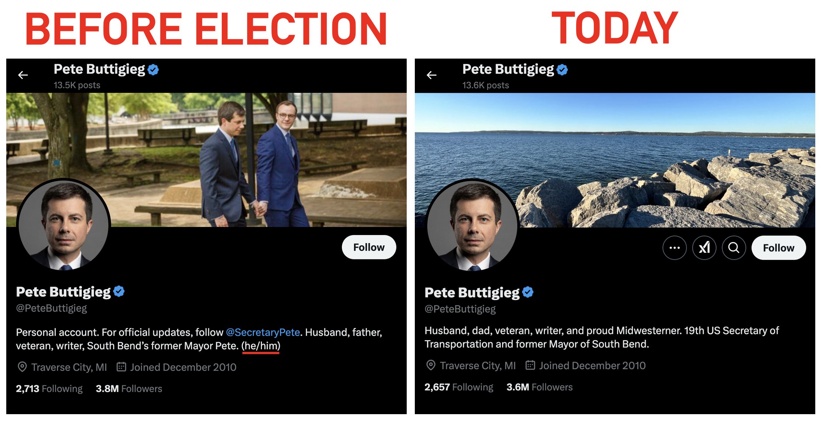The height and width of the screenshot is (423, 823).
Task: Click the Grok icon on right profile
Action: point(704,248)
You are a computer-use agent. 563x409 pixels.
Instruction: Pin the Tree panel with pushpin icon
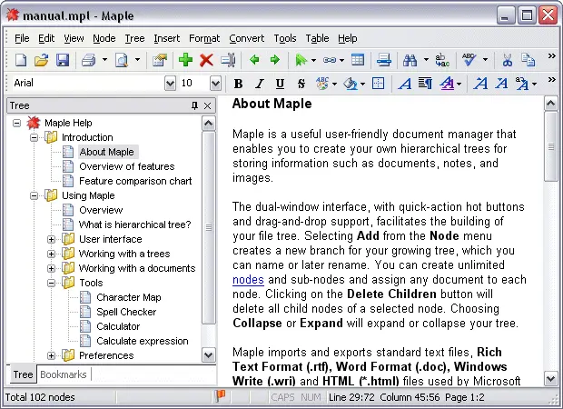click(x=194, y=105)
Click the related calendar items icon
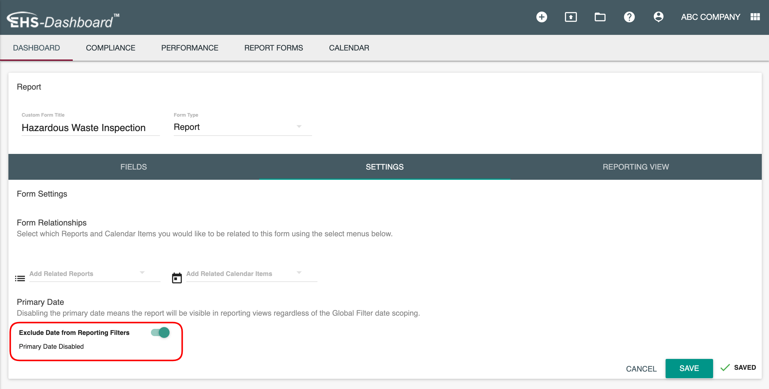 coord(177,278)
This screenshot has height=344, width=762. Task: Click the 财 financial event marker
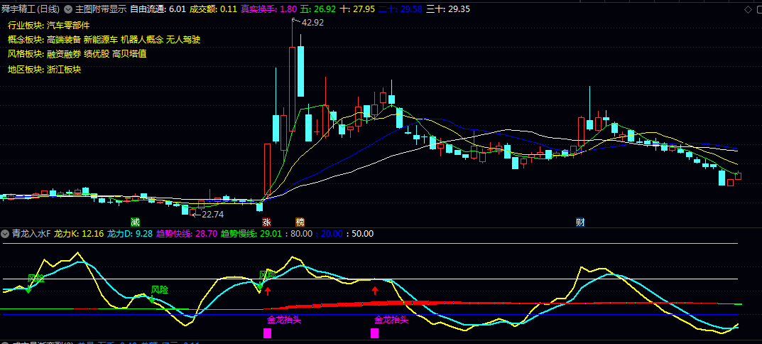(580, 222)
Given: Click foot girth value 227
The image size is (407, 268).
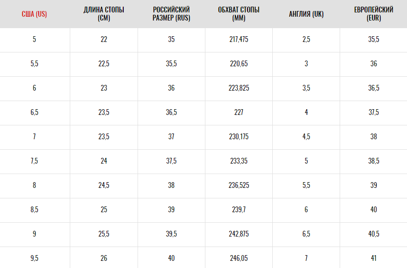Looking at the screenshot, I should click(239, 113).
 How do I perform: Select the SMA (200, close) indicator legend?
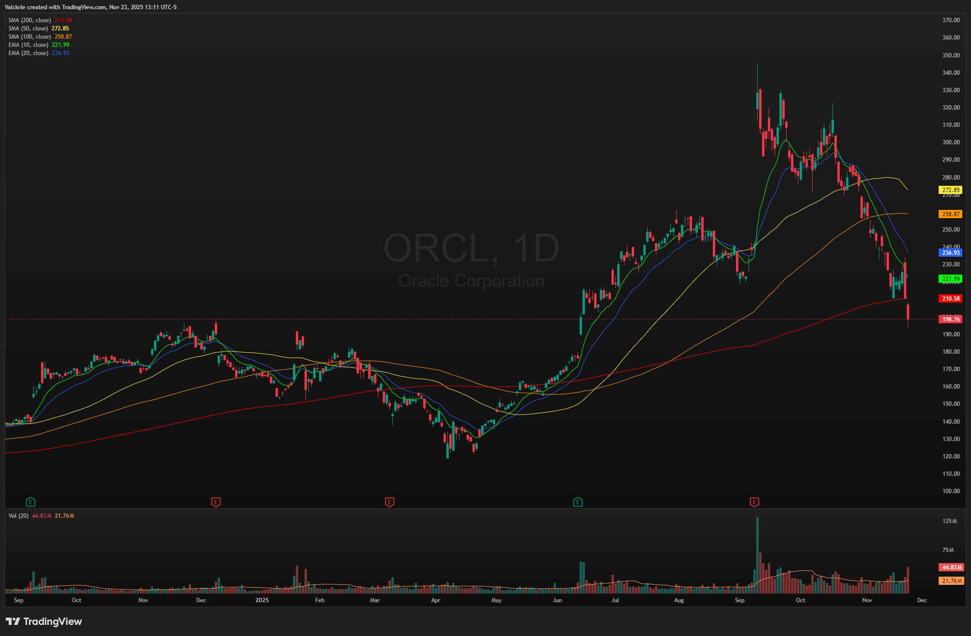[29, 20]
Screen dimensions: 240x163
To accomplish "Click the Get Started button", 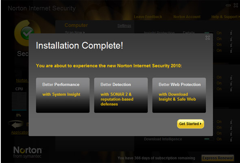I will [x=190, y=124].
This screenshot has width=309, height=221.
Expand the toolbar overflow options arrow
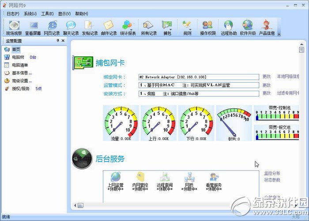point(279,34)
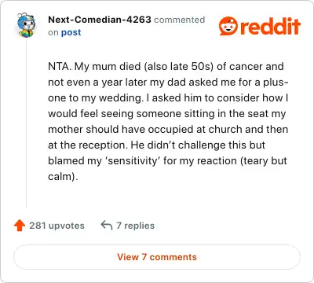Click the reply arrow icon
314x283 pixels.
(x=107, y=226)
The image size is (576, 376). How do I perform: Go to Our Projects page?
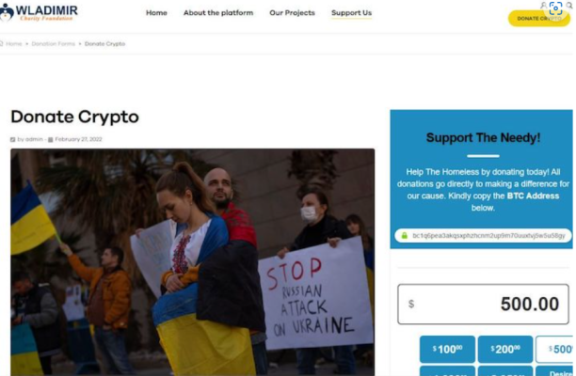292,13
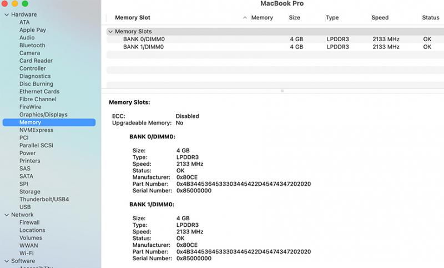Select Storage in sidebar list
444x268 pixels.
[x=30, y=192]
───
» **WHAT YOU WILL DO**
Print the records word for word, starting at the line that contains "The image size is (576, 376)." and ending at the last line of the records, with both ends included. Leave the pictures out of your answer.

» **COMPLETE OUTPUT**
The image size is (576, 376). How do I perform: Go to Our Projects page?
292,13
Select Storage in sidebar list
444x268 pixels.
[x=30, y=192]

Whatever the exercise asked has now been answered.